Work to complete: Write out, word for word, the passage of the text-to-image training data summary that begins with the words containing "Krzysztof Adamkiewicz1,2,*, Brian" and ends with "in visual quality.".

Text section:
When Pretty Isn't Useful: Investigating Why Modern Text-to-Image Models Fail as Reliable Training Data Generators

Krzysztof Adamkiewicz1,2,*, Brian B. Moser2,*, Stanislav Frolov2,*, Tobias Christian Nauen1,2, Federico Raue2, Andreas Dengel1,2
1RPTU University Kaiserslautern-Landau, Kaiserslautern, Germany
2German Research Center for Artificial Intelligence (DFKI), Kaiserslautern, Germany
CVPR 2026 (Spotlight✨)
*Indicates Equal Contribution
Synthetic-to-real transfer accuracy versus model release date, showing a downward trend for newer text-to-image models.

We train ResNet-50 classifiers on images generated by various T2I models for a subset of ImageNet-1k classes and evaluate their accuracy on real test data (Synth → Real). For simple captions, the results reveal a downward trend over time: newer models get progressively worse as reliable training data generators, despite their advances in visual quality.

Data excerpt:
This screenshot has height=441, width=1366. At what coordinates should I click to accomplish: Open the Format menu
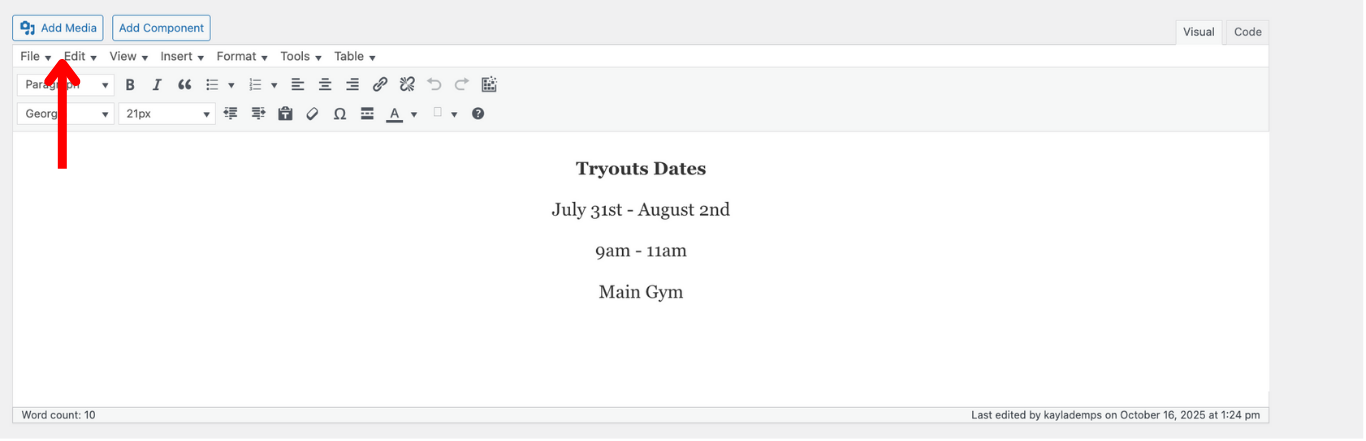[242, 57]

Answer to this task:
Krzysztof Adamkiewicz1,2,*, Brian B. Moser2,*, Stanislav Frolov2,*, Tobias Christian Nauen1,2, Federico Raue2, Andreas Dengel1,2
1RPTU University Kaiserslautern-Landau, Kaiserslautern, Germany
2German Research Center for Artificial Intelligence (DFKI), Kaiserslautern, Germany
CVPR 2026 (Spotlight✨)
*Indicates Equal Contribution
Synthetic-to-real transfer accuracy versus model release date, showing a downward trend for newer text-to-image models.

We train ResNet-50 classifiers on images generated by various T2I models for a subset of ImageNet-1k classes and evaluate their accuracy on real test data (Synth → Real). For simple captions, the results reveal a downward trend over time: newer models get progressively worse as reliable training data generators, despite their advances in visual quality.